Plus sombres devenait-elle pour le dernier cycle, consacré à ces enfants
morts, sur des poèmes de Friedrich Rückert. Les Kindertotenlieder sont un immense chant de douleur du poète à la
mort de ses enfants. Rückert en a écrit quatre cent vingt-trois, dont cent
soixante-six ont été publiés en 1872. Mahler en a retenu cinq, en a composé
trois en 1901, puis les deux derniers en juin 1904. Ils sont conçus comme un
véritable cycle, qui commence et se termine sur le même ton de ré. Nun will die Sonn’ so hell aufgehen, le
Soleil va maintenant se lever à nouveau laisse penser à un retour à la vie
après la perte des enfants. Toutefois, l’enchainement avec Nun seh’ ich wohl, warum so dunkle Flammen, enfin je comprends
pourquoi de si sombres flammes jaillissent de vos yeux commence dans une rare
instabilité tonale chez Mahler, sorte de Sehnsucht
tristanesque. C’est le père qui découvre la lumière de ce regard se tournant
déjà vers la source de toute lumière.
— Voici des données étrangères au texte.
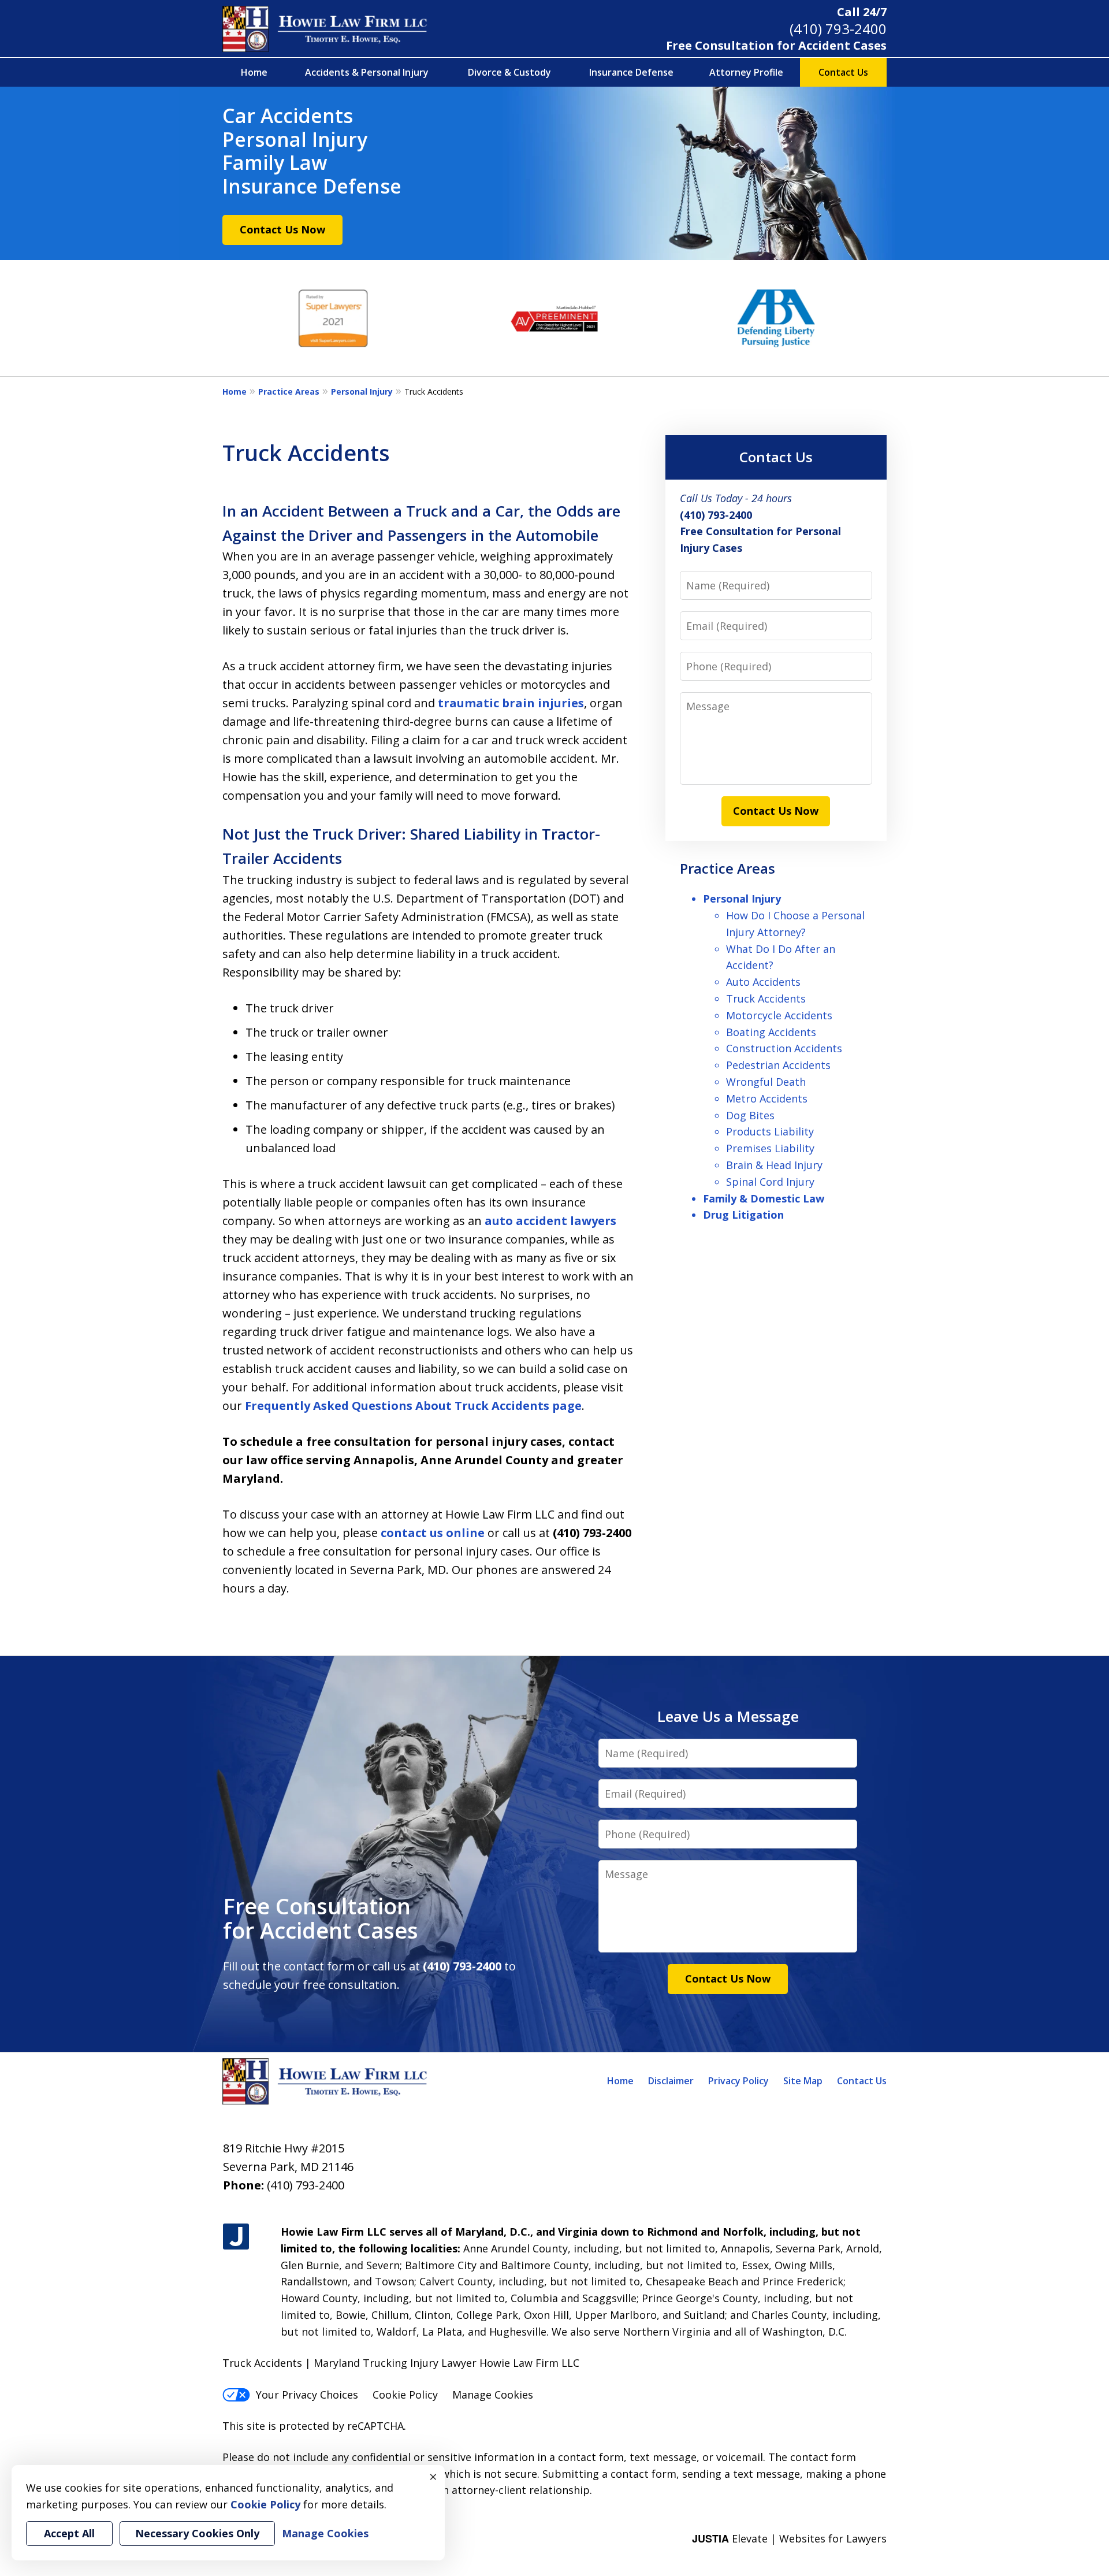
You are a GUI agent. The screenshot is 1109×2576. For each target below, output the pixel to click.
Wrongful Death (766, 1082)
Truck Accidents (766, 998)
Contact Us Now (282, 229)
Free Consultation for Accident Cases (776, 45)
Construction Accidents (784, 1048)
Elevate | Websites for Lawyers (789, 2538)
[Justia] (236, 2237)
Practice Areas (288, 391)
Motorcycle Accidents (779, 1015)
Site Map (803, 2080)
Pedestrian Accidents (778, 1065)
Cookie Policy (405, 2394)
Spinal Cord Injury (770, 1182)
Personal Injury (362, 391)
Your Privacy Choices (307, 2394)
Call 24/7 (862, 12)
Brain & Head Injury (774, 1165)
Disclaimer (671, 2080)
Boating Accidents (771, 1032)
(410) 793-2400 (838, 28)
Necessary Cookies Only (197, 2533)
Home (254, 72)
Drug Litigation (743, 1215)
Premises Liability (770, 1148)
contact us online (433, 1533)
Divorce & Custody (509, 72)
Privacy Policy (738, 2080)
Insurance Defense (631, 72)
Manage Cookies (492, 2394)
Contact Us (843, 72)
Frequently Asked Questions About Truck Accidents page (413, 1405)
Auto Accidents (763, 982)
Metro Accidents (766, 1098)
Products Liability (770, 1131)
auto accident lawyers (550, 1220)
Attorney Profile (746, 72)
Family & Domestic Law (763, 1198)
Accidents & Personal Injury (367, 72)
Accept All (69, 2533)
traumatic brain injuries (511, 703)
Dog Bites (750, 1115)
Wenn
die Mutterlein décrit, lorsque la petite mère rentrait dans la chambre, le
regard qui se tourne vers le petit coin, près du seuil, ou paraissait le cher
visage de l’enfant disparu. Oft denk’
ich, sie sind nur ausgegangen dit tout l’espoir déçu, l’absence de ceux
dont on croit trop souvent qu’ils sont simplement sortis jouer dehors, alors
qu’ils ne rentreront plus. Sous l’averse violente se termine ce cycle sombre, In diesem Wetter, in diesem Braus, par
ce temps, par cette tempête, je n’aurai bien sûr jamais laissé sortir les
enfants, mais la crainte est maintenant vaine, qu’ils ne sont plus là. Il faut
donner corps sans larmoyer à ces textes que les critiques littéraires de
l’époque ne trouvaient pas remarquables, mais auxquels la musique de Mahler
donne une profonde mélancolie, de cette délicatesse de celui qui aussi – comme
beaucoup en ces temps où la mortalité infantile est élevée, a perdu un enfant.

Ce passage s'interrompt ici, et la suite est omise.